*BRANO FORNITO:*
▼▼▼

Mese: ottobre 2019

Jenůfa

Leoš Janáček, Jenůfa

★★★★☆

Brno, Janáčkovo Divadlo, 2 ottobre 2019

(video streaming)

Janáček interpretato da chi ha nelle vene il suo stesso sangue

Leoš Janáček a Brno è come Giuseppe Verdi a Parma: una gloria cittadina a cui dedicare un festival annuale. Ma le analogie finiscono lì perché la città morava al suo illustre figlio ha intitolato anche un nuovo teatro che si aggiunge al glorioso vecchio teatro d’opera – cosa che manca alla cittadina emiliana.

Jenůfa è il lavoro che ha fatto conoscere Janáček al mondo ed è la sua opera più eseguita. La collaudata produzione di Martin Glaser torna ora sulle tavole dello Janáčkovo Divadlo (Teatro Janáček) e la sua stilizzata messa in scena disegnata da Pavel Borák ben si adatta alle linee moderne e tese della sala. Se il primo atto ancora risente di una certa tradizione illustrativa, seppure depurata dagli eccessi decorativi e realistici – l’ambiente rurale è suggerito dalla folta chioma di alberi in alto e dalla miriade di mele sparse sul palcoscenico pronte per essere trasformate in sidro – il secondo, ambientato nella casa della Kostelnička, è una serie di asettiche stanzette replicate tutte uguali in cui vivono personaggi che non comunicano tra loro. La serialità è spinta all’eccesso: quando una porta viene chiusa o aperta in una stanza, l’analoga porta viene aperta o chiusa in tutte le altre. Un crocifisso, un’icona della Madonna, una sedia, un tavolo con un piatto di frutta (mele!), una tazza per il sonnifero e una mensola vuota sono gli unici arredi. Dietro la porta di fondo si intravede la culla del bambino. Ancora più essenziale la scenografia del terzo atto: una grande tavola incorniciata da una struttura di legno serve per il matrimonio di Jenůfa e Laca, ma nel finale, su quello struggente motivo ondulante dell’arpa, il tutto scompare inghiottito nel pavimento lasciando i due giovani completamente soli sul grande palcoscenico.

▲▲▲

*ESTRATTI DEL DATASET:*
▼▼▼

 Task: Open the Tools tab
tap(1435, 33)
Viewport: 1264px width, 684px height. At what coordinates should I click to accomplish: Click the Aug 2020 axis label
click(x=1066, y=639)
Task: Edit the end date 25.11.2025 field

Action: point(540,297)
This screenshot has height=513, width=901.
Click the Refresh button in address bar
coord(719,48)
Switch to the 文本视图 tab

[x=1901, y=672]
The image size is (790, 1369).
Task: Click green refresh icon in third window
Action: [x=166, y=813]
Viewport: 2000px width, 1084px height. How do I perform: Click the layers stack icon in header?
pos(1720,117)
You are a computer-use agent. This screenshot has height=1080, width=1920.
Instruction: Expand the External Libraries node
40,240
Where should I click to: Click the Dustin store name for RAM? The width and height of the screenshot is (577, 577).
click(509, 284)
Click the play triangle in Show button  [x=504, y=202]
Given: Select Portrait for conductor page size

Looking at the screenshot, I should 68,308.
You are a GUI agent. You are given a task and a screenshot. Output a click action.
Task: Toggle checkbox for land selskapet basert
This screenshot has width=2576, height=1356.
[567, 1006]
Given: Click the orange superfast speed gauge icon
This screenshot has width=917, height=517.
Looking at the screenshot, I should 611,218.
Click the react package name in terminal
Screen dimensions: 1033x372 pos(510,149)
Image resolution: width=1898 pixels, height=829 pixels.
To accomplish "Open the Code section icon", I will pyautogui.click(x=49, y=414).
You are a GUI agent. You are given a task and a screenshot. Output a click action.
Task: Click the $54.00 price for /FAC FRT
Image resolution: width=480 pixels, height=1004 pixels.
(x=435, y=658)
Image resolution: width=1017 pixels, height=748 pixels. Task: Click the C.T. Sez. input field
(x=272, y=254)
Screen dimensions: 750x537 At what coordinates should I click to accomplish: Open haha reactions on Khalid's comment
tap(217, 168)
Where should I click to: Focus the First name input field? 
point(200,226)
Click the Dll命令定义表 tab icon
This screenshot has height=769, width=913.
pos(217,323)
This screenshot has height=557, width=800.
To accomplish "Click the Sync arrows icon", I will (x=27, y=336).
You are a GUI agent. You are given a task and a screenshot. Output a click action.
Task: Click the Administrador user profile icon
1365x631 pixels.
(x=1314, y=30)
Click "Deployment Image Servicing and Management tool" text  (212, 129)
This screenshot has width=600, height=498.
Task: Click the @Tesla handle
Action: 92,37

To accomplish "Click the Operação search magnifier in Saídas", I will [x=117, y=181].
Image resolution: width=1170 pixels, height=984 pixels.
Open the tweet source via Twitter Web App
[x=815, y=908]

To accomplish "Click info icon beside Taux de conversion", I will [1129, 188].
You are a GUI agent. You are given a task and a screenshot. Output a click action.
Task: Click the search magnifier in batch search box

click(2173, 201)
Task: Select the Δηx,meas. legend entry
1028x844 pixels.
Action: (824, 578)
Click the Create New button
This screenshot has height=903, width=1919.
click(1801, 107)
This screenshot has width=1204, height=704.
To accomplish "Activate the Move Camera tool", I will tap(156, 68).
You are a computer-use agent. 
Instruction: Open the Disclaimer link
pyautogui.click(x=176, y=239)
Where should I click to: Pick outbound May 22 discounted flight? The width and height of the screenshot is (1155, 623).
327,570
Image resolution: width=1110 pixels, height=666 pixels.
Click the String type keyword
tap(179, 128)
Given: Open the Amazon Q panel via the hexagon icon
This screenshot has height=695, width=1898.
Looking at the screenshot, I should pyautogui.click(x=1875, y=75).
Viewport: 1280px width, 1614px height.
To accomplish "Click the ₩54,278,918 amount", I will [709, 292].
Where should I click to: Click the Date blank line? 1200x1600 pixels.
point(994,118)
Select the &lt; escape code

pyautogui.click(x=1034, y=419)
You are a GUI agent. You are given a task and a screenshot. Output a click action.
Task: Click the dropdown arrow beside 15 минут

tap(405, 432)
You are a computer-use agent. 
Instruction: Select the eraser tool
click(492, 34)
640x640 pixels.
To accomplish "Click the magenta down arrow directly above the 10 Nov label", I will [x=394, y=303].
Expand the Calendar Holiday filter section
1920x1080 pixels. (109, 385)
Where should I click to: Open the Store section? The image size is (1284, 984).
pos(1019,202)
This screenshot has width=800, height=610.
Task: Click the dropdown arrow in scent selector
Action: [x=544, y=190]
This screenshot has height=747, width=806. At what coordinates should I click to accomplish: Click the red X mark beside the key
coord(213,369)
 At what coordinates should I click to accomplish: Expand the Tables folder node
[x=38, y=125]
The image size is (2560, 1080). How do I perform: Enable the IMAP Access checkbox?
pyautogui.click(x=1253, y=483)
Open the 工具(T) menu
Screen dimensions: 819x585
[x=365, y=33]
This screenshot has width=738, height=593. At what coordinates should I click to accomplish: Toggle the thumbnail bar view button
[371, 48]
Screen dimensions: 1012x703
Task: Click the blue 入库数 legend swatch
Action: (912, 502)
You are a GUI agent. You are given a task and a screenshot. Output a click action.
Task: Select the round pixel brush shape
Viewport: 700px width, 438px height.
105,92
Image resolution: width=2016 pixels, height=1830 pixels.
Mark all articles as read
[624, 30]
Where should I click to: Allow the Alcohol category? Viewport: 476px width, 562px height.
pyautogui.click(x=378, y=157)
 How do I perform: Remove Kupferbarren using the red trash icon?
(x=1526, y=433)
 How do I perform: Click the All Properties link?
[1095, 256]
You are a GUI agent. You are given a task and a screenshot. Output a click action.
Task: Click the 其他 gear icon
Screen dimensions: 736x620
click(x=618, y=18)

▲▲▲

*CONSEGNE:*
**a.** Riscrivi in forma più breve il paragrafo della recensione che comincia con "Leoš Janáček a Brno è come Giuseppe Verdi a Parma", conservandone i fatti principali.
**b.** Ripeti parola per parola il passo della recensione compreso tra "Leoš Janáček, Jenůfa" e "alla cittadina emiliana.", estremi inclusi.

*RISPOSTE SVOLTE:*
**a.** Leoš Janáček è per Brno ciò che Giuseppe Verdi è per Parma: una gloria cittadina celebrata con un festival annuale. A differenza di Parma, però, la città morava gli ha intitolato anche un nuovo teatro, che si aggiunge al vecchio teatro d'opera.

**b.**
Leoš Janáček, Jenůfa

★★★★☆

Brno, Janáčkovo Divadlo, 2 ottobre 2019

(video streaming)

Janáček interpretato da chi ha nelle vene il suo stesso sangue

Leoš Janáček a Brno è come Giuseppe Verdi a Parma: una gloria cittadina a cui dedicare un festival annuale. Ma le analogie finiscono lì perché la città morava al suo illustre figlio ha intitolato anche un nuovo teatro che si aggiunge al glorioso vecchio teatro d’opera – cosa che manca alla cittadina emiliana.